É essa liberdade para dessacralizar tanto a tragédia de Macbeth quanto o legado do dramaturgo inglês – muitas vezes cultuado na crítica literária como semideus – o aspecto que mais colabora para fazer “Macbeth 22” ressoar em plateias atuais. Também em semelhança com “Ensaio.Hamlet”, o diálogo com a cultura pop materializa essa livre aproximação, seja ao vestir rei e rainha com coroas promocionais de uma famosa marca de hambúrguer (e, assim, evidenciar o aspecto de banalidade associado à tirania) ou ao invocar a wikipédia a fim de comentar, sob a forma de um hiperlink cênico[2], a importância do reinado de Elizabeth I para se compreender as contradições existentes entre gênero e poder em diferentes épocas.
Foto: Guto Muniz
Ao ressaltar, em algumas passagens, qual é o corpo que vai narrar a história de Macbeth – não um corpo neutralizado em suas características biossociais, mas o corpo de uma mulher branca – Muniz também alude a algumas de suas escolhas cênicas. Se a problematização acerca das questões de gênero surge como fator importante para atualizar a obra em sua versão 2.2, as provocações levantadas no prólogo acerca da relação entre branquitude, poder e tirania acabam não tendo reverberação no decorrer do espetáculo.

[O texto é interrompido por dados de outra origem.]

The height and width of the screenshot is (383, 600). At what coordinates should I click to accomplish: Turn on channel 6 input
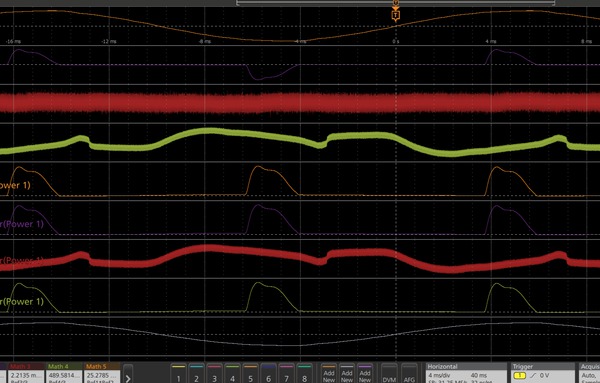tap(268, 373)
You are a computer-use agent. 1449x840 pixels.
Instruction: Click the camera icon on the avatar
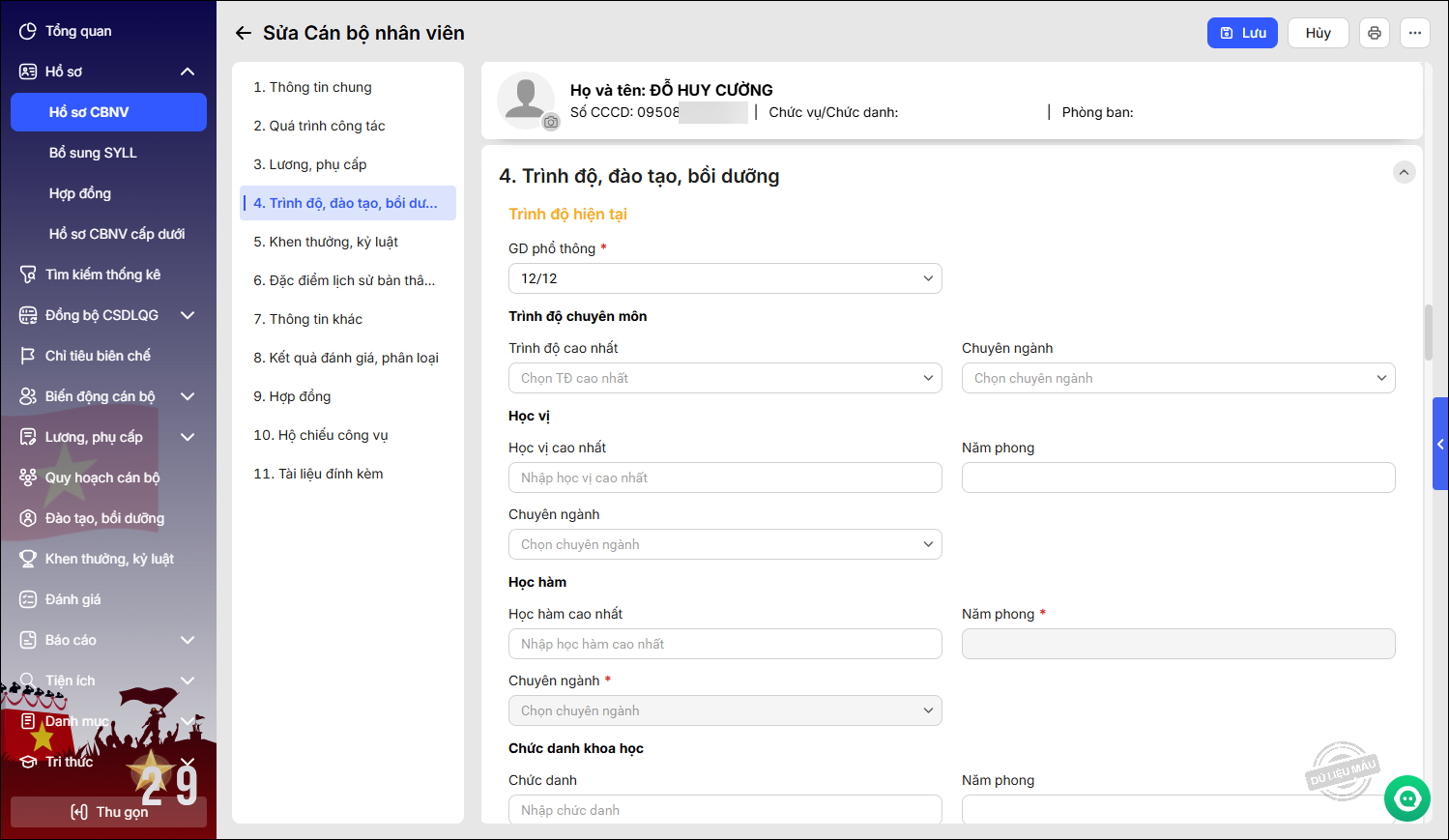click(x=551, y=122)
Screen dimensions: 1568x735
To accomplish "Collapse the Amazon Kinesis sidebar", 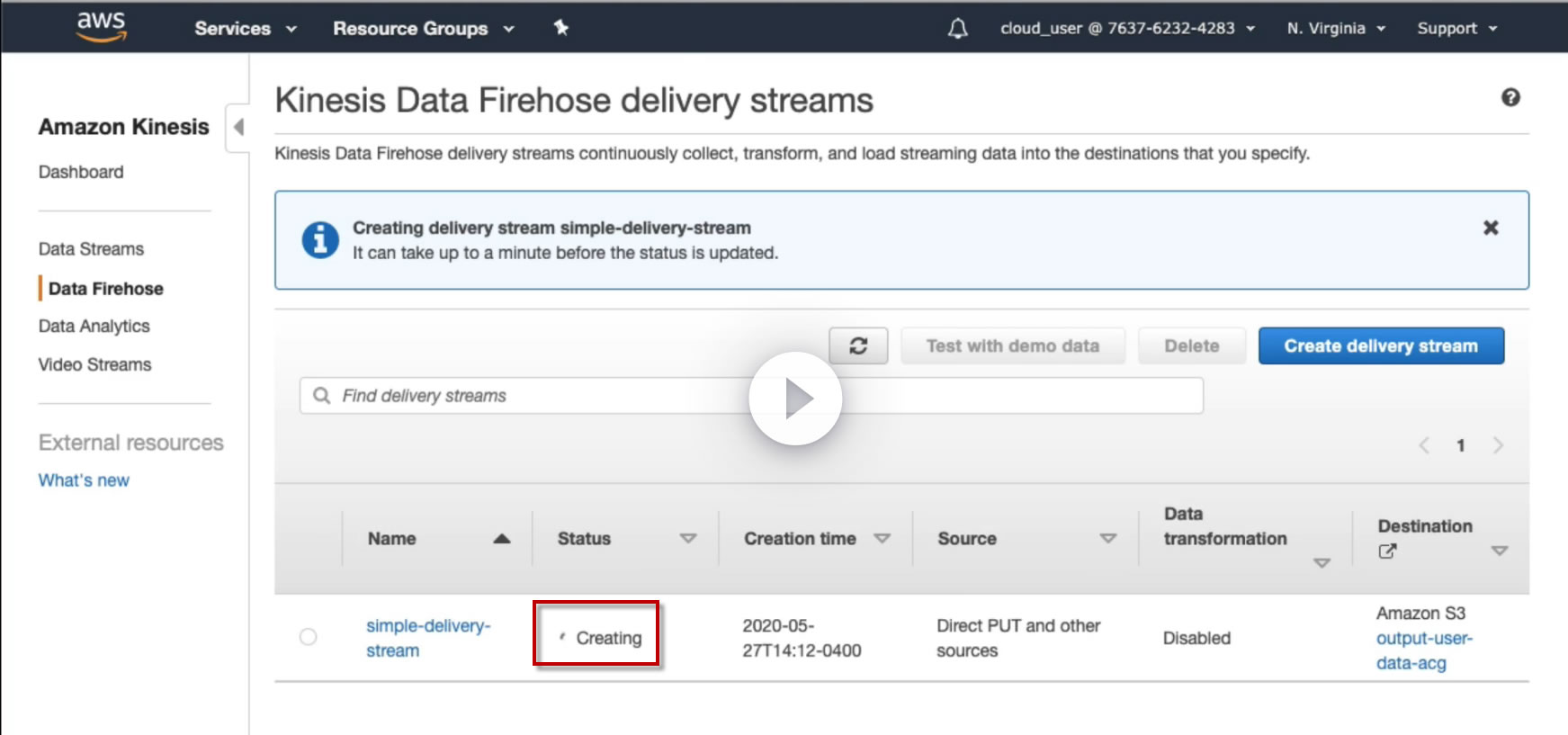I will (238, 127).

Esse é um aspecto que poderia projetar complexidade sobre as aproximações entre o texto original e a política contemporânea. Como o próprio título sugere, uma das apostas da releitura é a tentativa de pensar o Brasil de 2022 e, portanto, o Brasil sob o governo de Jair Bolsonaro. Trata-se de um paralelo que encontra ecos em reflexões públicas recentes, como a do professor de literatura João Cezar de Castro Rocha, em artigo[3] no qual comparou o ex-presidente a três personagens tirânicos de Shakespeare – Ricardo 3º, Saturnino e Macbeth.
Foto: Guto Muniz
De fato, a presença em cena de um governante que não mede esforços nem reconhece limites para se perpetuar no poder possui semelhanças evidentes com a realidade brasileira recente. Trata-se de uma constatação amplamente disseminada, mas que não surge acompanhada de um exame sobre o lugar da culpa nesse possível paralelo e tampouco provoca a plateia a repensar sua própria posição em contextos de poder concebidos de forma mais sistêmica e menos personalizada (tal como ocorria, por exemplo, no espetáculo “A floresta que anda”, uma livre adaptação de “Macbeth” dirigida por Christiane Jatahy na década passada).

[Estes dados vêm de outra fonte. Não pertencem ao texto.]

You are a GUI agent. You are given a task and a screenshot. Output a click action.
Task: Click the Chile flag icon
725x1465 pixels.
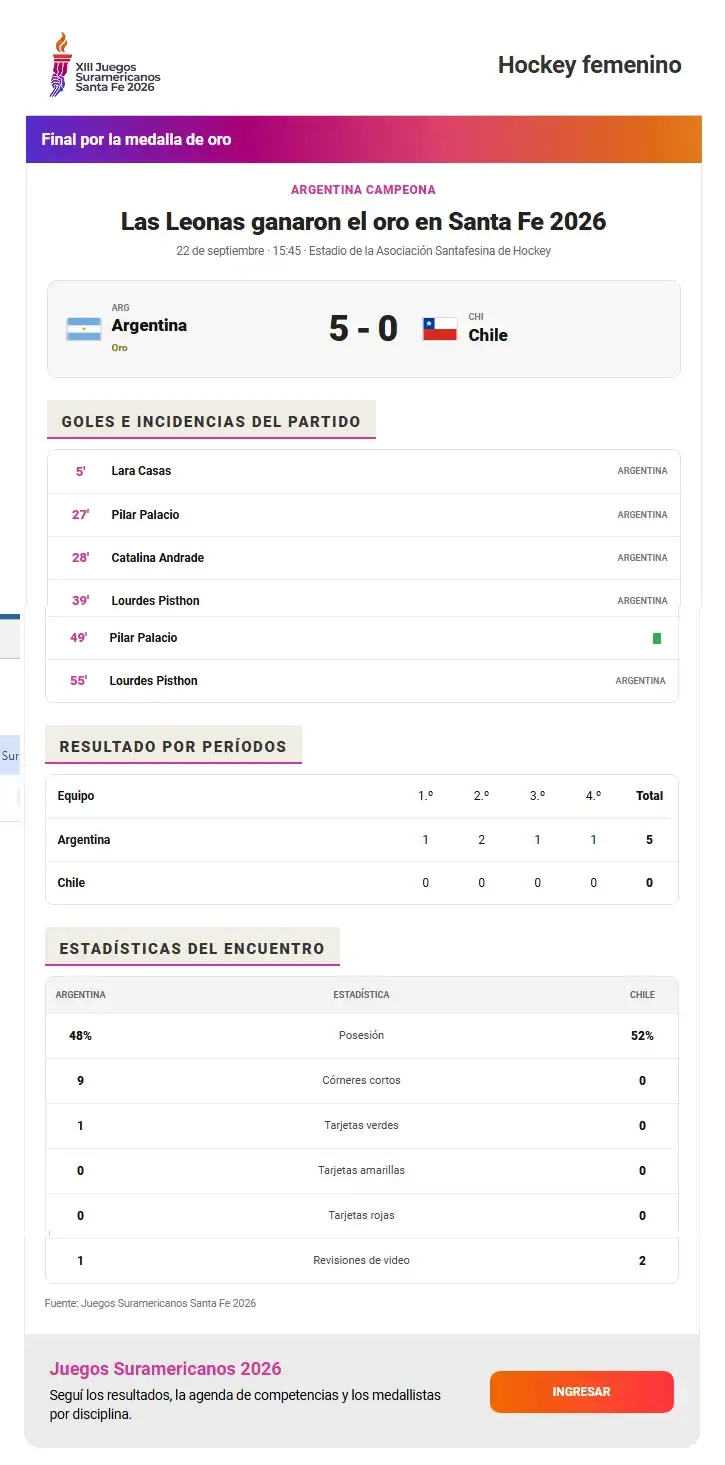[x=440, y=328]
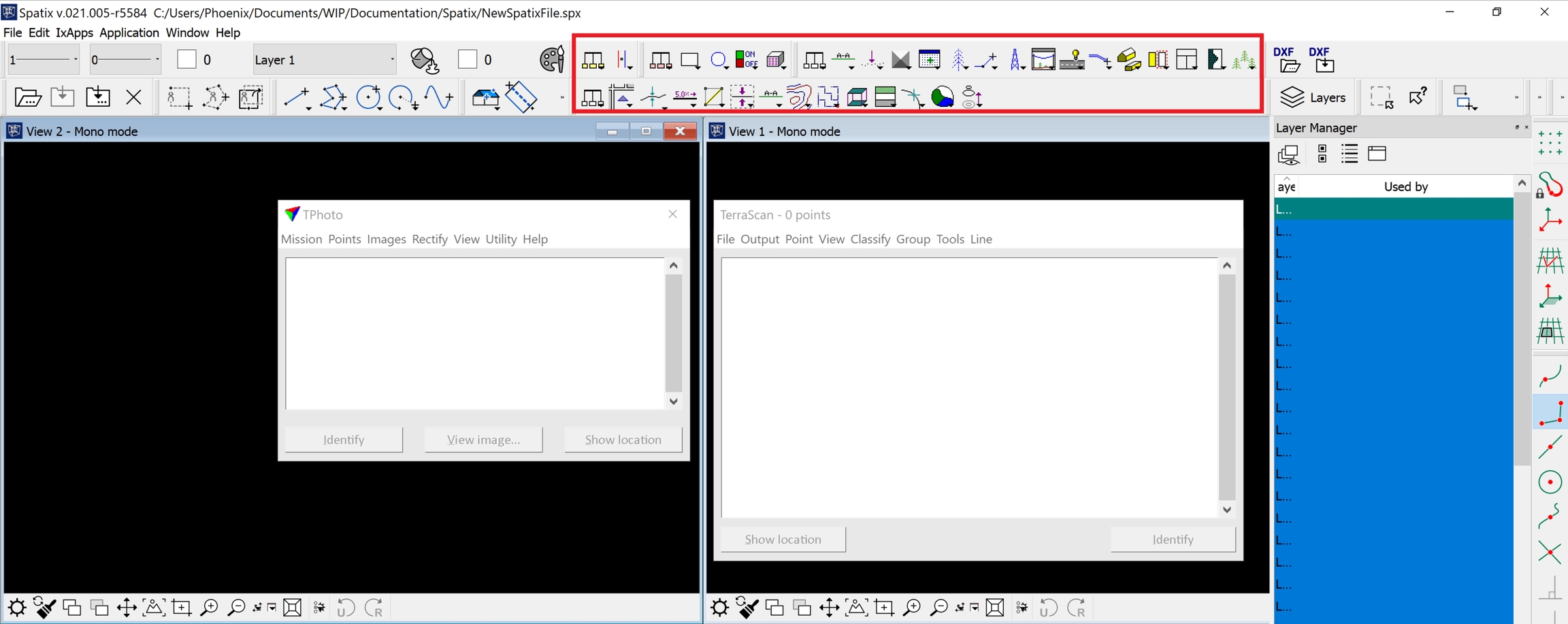Click zoom in icon in View 2 toolbar
1568x624 pixels.
(x=209, y=608)

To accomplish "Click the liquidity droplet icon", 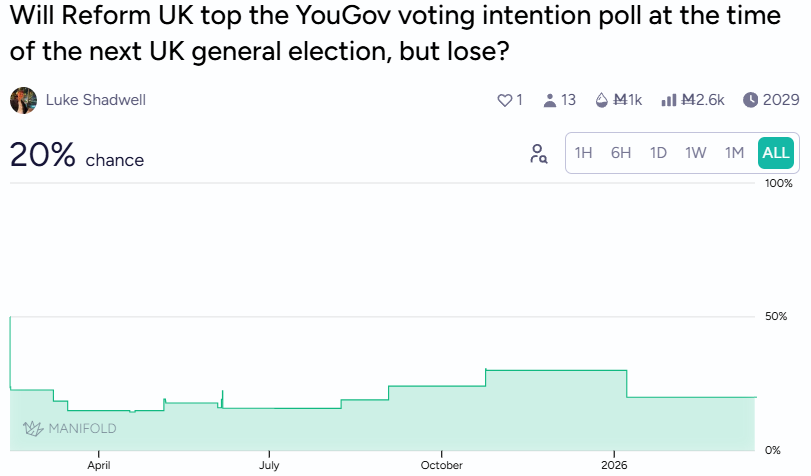I will [601, 100].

A respeito dessa aproximação com o Brasil contemporâneo, são também os momentos de partilha íntima – como a hesitação entre contar ou não essa história ou o relato sobre os gatilhos detonadores do processo de criação – que estabelecem alguns dos elos mais interessantes entre a macro e a micro-história. Neste gesto de aproximação, a trilha sonora executada ao vivo por Maurílio Rocha, somada à cumplicidade entre músico e atriz em uma sutil contracena trazem um viés performativo que ajuda a manter forte a conexão com a plateia. Após alguns anos de suspensão do teatro presencial, nada melhor retomá-lo com ênfase em aspectos que apenas a copresença pode proporcionar.
[1] LEHMANN, Hans-Thies. Teatro Pós-dramático. São Paulo: Cosac Naify, 2007.
[2] Viabilizado pelo uso de um projetor em cena com ilustrações associadas ao histórico do reinado de Elizabeth I.